Transactional Outbox: What is it and why you need it?
Receiving a request, saving it into a database, and finally publishing a message can be trickier than expected. A naive implementation can either lose messages or, even worse, post incorrect messages.
Let’s look at an example. A user registration service allows users to sign up. The backend of this system saves this request to a database and publishes a “user-signed-up” message on RabbitMQ. Based on this message, the User Greeter service sends a welcome message to the user, while the Analytics service records new signup and updates the business dashboards.

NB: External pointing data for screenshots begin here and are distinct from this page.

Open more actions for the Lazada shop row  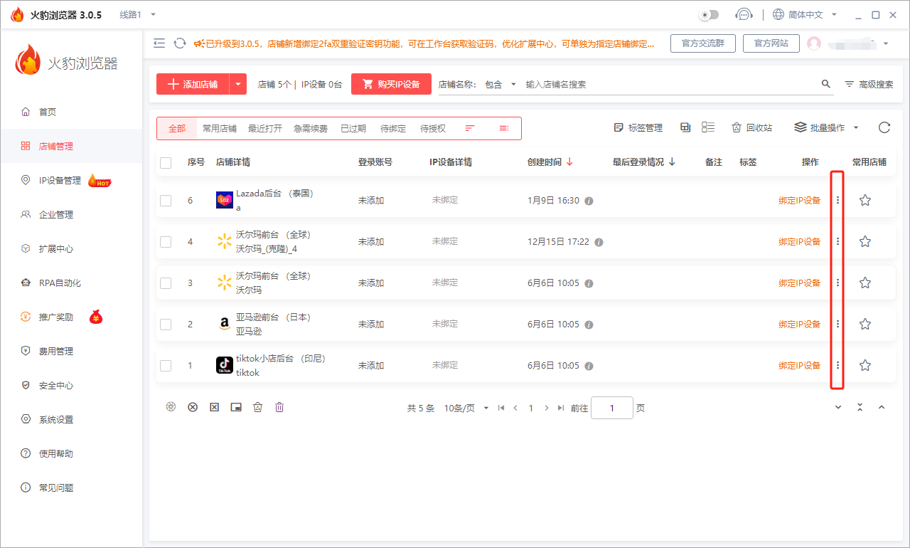click(x=837, y=200)
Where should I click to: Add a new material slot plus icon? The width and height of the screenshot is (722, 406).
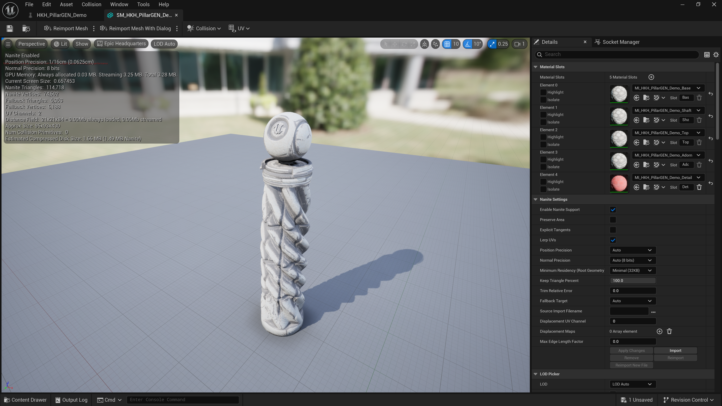pyautogui.click(x=651, y=77)
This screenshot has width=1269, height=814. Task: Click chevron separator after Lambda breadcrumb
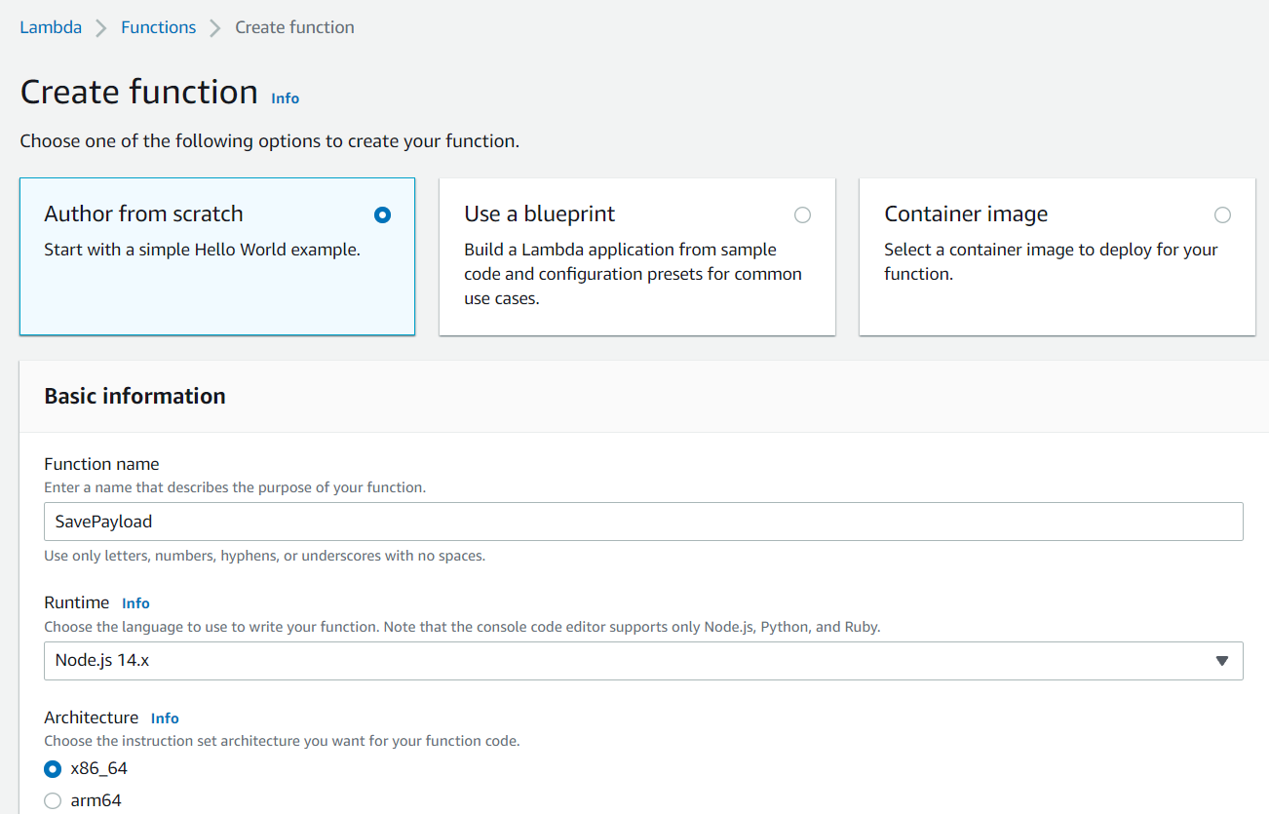tap(101, 28)
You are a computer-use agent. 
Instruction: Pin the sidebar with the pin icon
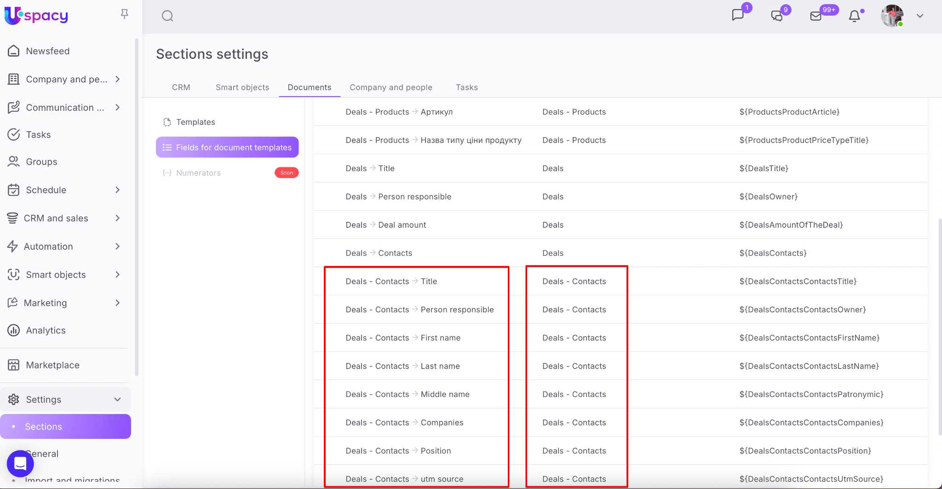coord(124,14)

We will focus on the User Registration Service and try out several ways to implement the registration action.
Implementation 1: Publishing after the user insert transaction finishes
Our first attempt to implement the register action will be to open a transaction, save the user, close the transaction, and finally publish the message to RabbitMQ.
def register_user(name)
DB.transaction do
user = User.new(name: name)
user.save!
end
RabbitMQ.publish("user-signed-up", user.ID)
end
Let’s examine what can go wrong with this implementation. We need to answer three questions:
- What happens if RabbitMQ is temporarily unavailable?
- What happens if writing to RabbitMQ fails?
- What happens if the service is restarted right after the transaction finishes but right before the RabbitMQ message is published?
The answer to all three questions is: The user will be saved to the database, but the message will not be published to the queue. The user will not get a welcome message via email. Unacceptable!
Implementation 2: Publishing before the user insert transaction finishes
Publishing after a closed transaction leaves us in trouble. What if we try the opposite and publish the message right before we close the transaction?
def register_user(name)
DB.transaction do
user = User.new(name: name)
user.save!
RabbitMQ.publish("user-signed-up", user.ID, user.Email)
end
end
Let’s examine this approach as well. It seems that this one is also problematic.
If the transaction fails or rollbacks (for example, due to a uniqueness constraint) we will publish a message to RabbitMQ that is not correct.
The user was not created, yet we still sent a “user-signed-up” message to upstream services. Our service is lying. Unacceptable!
Problem Statement: If we publish in the transaction, we can publish a fake message. If we publish after the transaction, we are risking that we will never publish the message. How to guarantee message dispatching?
The transactional outbox pattern
Using a transactional outbox is one way to solve this problem.
We will introduce a supplementary database table, called outbox, that will store outgoing messages from our service. A publisher service will then read from this table and publish messages to the queue.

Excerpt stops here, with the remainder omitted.